#### DESCRIPTION OF THE TASK
Determine the number of lines in the listing below in which the word "RedOil" is present, and state it without comment.

START EXERCISE DATA

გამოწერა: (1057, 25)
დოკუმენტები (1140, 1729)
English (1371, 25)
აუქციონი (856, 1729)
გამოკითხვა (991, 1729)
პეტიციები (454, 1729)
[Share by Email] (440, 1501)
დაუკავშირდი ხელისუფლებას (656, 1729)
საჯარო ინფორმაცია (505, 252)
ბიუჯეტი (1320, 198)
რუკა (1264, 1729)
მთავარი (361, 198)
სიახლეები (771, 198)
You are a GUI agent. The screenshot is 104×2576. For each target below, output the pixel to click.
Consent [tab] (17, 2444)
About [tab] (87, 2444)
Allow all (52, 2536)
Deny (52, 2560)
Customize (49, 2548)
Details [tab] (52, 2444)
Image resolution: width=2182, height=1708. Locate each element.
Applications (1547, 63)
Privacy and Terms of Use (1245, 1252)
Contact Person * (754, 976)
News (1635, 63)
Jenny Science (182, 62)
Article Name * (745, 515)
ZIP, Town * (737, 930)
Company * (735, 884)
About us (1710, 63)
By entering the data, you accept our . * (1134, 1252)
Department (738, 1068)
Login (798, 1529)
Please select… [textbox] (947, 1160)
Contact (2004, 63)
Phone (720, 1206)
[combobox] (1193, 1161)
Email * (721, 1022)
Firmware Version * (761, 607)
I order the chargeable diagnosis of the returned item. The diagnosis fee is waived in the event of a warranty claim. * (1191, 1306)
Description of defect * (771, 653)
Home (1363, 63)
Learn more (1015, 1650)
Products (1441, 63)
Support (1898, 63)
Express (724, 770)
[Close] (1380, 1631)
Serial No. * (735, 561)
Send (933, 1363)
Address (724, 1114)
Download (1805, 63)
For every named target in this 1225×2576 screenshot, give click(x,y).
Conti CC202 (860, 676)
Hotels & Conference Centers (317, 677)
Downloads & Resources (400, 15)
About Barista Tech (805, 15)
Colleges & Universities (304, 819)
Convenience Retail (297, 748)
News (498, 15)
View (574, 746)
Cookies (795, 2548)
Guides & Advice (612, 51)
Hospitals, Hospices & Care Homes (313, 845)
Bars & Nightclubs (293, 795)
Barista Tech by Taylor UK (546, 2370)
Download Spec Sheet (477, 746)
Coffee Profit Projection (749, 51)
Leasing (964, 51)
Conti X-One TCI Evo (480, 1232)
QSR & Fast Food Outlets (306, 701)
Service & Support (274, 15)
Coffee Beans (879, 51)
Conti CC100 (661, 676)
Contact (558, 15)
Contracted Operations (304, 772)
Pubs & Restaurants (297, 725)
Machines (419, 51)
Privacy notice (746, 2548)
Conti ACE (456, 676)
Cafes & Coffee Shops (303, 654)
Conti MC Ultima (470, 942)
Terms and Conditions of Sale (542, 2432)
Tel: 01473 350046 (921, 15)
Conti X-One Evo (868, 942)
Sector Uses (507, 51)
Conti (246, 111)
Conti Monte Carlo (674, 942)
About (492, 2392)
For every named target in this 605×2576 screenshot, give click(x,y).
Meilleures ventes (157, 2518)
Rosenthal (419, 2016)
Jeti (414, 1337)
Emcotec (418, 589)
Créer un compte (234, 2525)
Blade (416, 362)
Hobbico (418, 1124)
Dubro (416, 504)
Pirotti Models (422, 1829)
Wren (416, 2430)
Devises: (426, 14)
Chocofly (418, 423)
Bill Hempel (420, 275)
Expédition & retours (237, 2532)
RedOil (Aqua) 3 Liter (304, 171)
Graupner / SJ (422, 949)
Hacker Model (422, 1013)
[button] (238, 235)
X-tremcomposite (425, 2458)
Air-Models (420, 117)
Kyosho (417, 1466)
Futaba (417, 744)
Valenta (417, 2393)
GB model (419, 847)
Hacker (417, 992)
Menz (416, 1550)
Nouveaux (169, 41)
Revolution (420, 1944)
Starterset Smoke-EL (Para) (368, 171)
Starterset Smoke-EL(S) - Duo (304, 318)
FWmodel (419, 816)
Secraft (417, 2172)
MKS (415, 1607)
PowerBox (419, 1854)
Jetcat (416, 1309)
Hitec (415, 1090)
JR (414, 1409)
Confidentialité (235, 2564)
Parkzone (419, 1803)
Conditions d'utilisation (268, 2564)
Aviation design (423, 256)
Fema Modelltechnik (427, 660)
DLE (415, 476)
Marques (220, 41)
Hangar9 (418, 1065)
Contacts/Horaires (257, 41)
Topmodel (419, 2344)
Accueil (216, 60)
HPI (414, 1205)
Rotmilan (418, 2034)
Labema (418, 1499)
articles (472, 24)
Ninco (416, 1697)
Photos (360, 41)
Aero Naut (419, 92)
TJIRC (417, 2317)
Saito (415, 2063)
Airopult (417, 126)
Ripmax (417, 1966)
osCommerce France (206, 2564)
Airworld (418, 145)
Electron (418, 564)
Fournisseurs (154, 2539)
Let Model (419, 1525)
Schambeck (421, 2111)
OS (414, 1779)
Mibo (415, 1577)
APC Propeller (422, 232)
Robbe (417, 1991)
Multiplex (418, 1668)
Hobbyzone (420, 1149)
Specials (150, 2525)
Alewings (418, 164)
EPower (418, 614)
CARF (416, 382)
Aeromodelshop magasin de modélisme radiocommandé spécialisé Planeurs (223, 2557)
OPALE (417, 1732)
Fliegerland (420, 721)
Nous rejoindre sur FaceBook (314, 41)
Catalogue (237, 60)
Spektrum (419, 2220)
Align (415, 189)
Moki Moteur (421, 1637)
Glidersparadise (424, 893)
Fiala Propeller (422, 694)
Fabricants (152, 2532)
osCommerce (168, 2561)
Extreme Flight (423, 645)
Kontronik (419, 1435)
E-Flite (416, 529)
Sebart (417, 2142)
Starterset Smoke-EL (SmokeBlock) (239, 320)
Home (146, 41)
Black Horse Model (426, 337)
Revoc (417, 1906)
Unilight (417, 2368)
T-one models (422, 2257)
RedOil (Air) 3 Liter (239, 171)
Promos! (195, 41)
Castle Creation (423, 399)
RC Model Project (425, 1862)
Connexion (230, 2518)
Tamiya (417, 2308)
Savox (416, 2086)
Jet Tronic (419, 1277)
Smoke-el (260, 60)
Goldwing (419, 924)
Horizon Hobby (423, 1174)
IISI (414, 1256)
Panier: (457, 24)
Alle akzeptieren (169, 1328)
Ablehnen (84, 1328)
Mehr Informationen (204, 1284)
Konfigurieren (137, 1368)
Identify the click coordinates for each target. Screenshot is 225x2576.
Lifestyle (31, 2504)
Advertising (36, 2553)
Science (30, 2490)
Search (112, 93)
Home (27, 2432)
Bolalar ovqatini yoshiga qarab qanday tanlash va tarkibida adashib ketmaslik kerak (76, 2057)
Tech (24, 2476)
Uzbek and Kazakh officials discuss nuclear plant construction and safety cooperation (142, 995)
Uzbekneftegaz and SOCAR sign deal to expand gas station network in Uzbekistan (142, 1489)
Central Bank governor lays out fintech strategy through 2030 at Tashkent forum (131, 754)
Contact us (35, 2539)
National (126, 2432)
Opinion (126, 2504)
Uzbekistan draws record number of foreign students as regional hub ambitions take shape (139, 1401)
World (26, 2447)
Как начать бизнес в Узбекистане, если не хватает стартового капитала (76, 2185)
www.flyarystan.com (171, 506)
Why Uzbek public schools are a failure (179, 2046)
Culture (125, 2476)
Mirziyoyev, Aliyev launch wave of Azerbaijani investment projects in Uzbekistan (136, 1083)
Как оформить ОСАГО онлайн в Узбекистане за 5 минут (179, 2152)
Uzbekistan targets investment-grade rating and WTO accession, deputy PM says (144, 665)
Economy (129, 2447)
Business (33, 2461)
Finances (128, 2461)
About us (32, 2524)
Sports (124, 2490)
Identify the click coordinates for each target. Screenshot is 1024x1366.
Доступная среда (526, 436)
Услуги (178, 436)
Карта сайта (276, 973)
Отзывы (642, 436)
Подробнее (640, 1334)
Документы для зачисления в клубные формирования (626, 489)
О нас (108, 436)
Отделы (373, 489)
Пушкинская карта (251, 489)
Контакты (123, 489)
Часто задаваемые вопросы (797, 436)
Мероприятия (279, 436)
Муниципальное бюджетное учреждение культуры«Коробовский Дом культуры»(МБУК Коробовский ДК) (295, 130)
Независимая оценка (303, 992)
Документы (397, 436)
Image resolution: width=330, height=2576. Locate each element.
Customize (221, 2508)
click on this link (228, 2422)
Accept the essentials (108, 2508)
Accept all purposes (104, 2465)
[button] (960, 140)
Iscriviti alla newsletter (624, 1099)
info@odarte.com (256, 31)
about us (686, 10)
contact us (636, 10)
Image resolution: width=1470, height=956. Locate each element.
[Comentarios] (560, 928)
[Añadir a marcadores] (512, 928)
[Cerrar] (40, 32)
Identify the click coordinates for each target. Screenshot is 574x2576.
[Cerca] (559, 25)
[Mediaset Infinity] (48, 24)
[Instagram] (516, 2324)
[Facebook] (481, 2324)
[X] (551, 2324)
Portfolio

END EXERCISE DATA

#### ANSWER SPACE
2